Wilkes won contracts for his company PerfectWave through earmarks by Representative John Doolittle.

Rep. John Doolittle, a member of the House Appropriations Committee, admitted to steering $37 million in defense contracts toward PerfectWave between 2002 and 2005, contracts not requested by the Navy. PerfectWave donated at least $85,000 to Doolittle and his political action committee during the same time period.

In a January 2006 statement Doolittle claimed his backing for PerfectWave was "based solely on the project's merits and the written support of the military." However, the only evidence Doolittle's office could offer to show military support for PerfectWave was a letter of praise from Marine Corps program manager Robert Lusardi, dated two and a half years after PerfectWave got its first earmark.

Wilkes' lobbying firm, Group W, retained Alexander Strategy Group, a lobbying firm known for direct access to Tom DeLay.

Less than a month after Wilkes took over at PerfectWave in 2002, he hired Alexander Strategy Group to help the company win appropriations from defense and intelligence agencies. Alexander Strategy Group was a lobbying firm headed by Tom DeLay's former Chief of Staff, Ed Buckham, and staffed by former DeLay employees. The firm had a well-publicized reputation as a conduit to DeLay's office. Between 2002 and 2005, Wilkes paid the firm $630,000 in lobbying fees.

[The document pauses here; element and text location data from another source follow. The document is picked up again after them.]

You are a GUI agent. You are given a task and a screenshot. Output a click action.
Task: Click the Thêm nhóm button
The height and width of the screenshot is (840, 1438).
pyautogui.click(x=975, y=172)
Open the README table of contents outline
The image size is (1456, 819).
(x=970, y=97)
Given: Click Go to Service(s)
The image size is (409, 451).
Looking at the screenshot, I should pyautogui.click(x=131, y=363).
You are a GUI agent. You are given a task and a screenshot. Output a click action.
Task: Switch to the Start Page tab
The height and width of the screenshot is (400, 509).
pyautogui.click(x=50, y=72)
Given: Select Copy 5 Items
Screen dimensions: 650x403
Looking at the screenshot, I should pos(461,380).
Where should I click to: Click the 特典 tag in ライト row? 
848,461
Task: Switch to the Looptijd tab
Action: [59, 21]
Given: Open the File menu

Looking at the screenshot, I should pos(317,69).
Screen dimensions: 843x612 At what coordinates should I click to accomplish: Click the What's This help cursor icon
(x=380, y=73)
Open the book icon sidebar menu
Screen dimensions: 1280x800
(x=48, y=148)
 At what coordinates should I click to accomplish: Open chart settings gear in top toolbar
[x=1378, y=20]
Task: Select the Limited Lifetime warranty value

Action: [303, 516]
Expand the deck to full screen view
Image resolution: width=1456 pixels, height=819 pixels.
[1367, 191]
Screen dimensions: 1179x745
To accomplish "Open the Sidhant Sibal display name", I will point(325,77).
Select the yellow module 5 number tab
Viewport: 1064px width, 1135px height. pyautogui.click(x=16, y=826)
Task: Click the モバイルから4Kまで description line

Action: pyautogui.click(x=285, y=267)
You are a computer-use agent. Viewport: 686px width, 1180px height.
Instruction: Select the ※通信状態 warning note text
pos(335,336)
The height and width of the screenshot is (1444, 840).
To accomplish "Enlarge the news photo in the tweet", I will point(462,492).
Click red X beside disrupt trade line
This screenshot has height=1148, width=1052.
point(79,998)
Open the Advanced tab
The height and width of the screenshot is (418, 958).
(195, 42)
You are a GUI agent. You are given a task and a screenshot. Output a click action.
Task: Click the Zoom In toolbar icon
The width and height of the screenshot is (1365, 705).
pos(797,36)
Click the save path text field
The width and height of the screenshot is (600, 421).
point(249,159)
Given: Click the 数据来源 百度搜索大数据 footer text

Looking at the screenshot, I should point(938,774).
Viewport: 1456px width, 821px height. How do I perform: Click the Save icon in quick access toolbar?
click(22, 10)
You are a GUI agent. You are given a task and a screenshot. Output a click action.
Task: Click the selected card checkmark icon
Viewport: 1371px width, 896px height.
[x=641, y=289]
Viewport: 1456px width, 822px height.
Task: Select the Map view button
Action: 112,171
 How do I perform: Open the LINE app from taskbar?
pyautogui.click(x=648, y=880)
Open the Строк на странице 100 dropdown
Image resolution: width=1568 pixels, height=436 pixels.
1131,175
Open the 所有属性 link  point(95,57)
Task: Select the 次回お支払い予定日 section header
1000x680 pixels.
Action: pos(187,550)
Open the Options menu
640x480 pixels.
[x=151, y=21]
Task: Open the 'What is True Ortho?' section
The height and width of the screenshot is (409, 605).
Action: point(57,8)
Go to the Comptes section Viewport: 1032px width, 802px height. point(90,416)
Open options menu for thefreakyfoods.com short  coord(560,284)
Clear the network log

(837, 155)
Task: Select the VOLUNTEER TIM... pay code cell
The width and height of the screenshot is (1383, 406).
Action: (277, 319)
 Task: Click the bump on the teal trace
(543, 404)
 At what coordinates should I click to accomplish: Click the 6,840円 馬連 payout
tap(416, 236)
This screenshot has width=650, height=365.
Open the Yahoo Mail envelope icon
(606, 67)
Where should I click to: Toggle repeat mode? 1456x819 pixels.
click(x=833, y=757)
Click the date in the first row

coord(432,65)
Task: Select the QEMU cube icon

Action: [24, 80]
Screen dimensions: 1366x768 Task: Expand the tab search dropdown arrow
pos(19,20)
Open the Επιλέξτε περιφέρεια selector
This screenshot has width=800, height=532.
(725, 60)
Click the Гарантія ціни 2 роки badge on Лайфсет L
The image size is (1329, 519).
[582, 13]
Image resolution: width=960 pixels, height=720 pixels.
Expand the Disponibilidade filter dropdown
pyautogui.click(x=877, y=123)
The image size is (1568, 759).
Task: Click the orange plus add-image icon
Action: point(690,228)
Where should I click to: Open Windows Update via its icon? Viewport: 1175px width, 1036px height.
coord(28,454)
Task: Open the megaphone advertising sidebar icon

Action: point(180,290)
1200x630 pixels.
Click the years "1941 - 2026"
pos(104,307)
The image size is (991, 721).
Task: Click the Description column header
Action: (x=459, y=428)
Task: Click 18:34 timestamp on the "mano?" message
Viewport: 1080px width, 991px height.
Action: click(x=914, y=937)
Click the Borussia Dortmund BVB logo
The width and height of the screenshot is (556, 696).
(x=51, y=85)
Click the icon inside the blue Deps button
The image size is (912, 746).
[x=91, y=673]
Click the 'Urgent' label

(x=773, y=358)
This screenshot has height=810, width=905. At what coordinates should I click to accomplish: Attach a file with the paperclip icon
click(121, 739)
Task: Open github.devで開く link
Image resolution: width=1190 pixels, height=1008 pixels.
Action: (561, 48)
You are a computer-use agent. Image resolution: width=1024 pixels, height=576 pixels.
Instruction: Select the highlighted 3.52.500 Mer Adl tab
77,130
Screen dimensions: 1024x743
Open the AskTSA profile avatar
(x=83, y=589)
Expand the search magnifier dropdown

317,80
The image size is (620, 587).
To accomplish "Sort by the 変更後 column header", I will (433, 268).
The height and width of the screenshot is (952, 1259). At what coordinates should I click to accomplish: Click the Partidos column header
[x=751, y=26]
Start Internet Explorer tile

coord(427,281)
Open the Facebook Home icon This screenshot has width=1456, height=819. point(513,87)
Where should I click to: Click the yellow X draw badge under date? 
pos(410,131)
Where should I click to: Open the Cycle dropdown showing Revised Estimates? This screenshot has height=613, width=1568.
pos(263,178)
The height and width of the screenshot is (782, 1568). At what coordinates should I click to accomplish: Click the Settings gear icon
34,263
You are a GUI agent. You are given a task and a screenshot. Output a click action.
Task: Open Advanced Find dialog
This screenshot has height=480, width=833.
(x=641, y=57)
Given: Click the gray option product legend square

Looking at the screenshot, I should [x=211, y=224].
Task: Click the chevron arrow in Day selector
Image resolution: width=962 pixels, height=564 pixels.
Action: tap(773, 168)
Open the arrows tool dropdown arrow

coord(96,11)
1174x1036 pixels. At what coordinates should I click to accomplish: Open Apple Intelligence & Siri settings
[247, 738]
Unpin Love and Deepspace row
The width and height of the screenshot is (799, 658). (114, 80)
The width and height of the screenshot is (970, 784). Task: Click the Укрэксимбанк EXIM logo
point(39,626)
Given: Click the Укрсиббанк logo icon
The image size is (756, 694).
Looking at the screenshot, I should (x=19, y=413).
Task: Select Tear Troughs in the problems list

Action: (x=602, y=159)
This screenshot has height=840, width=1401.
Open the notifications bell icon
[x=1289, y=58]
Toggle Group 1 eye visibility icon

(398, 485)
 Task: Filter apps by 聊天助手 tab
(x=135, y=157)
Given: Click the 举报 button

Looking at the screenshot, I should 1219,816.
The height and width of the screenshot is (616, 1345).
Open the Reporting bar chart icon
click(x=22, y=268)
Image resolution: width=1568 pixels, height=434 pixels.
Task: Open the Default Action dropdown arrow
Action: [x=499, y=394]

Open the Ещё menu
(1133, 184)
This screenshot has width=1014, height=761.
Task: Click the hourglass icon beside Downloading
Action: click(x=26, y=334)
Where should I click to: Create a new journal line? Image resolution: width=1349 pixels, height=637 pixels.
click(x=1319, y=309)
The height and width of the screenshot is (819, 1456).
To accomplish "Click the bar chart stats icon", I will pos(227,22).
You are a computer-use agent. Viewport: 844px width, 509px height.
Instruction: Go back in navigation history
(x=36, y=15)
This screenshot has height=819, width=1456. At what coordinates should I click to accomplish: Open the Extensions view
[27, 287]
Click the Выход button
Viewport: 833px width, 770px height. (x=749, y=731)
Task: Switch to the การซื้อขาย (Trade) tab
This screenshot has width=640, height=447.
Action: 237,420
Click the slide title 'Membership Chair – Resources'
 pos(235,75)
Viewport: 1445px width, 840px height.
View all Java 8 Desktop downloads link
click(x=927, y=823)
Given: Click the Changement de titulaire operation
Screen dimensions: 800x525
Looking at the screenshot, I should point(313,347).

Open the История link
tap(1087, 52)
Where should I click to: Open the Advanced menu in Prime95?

Wilkes was sued by a former business partner, for whom Wilkes promised he could procure $25 million in defense contracts but failed to do so.

In 2003 Wilkes told business partner Randy Beck that for $1.5 million in lobbying fees and related expenses, he could get a $25 million Navy contract for technologies that Beck was developing.  Beck agreed to the deal and mortgaged his home to raise money to pay Wilkes' lobbying fees.

Wilkes failed to obtain the contracts that he promised.  Despite his failure to deliver, Wilkes demanded that Beck pay the remainder of the lobbying fees.  In July 2005 the two men sued each other, with Wilkes seeking payment for his services and Beck accusing Wilkes of a breach of contract. The matter was settled out of court last fall, with both parties bound by an agreement not to discuss the outcome.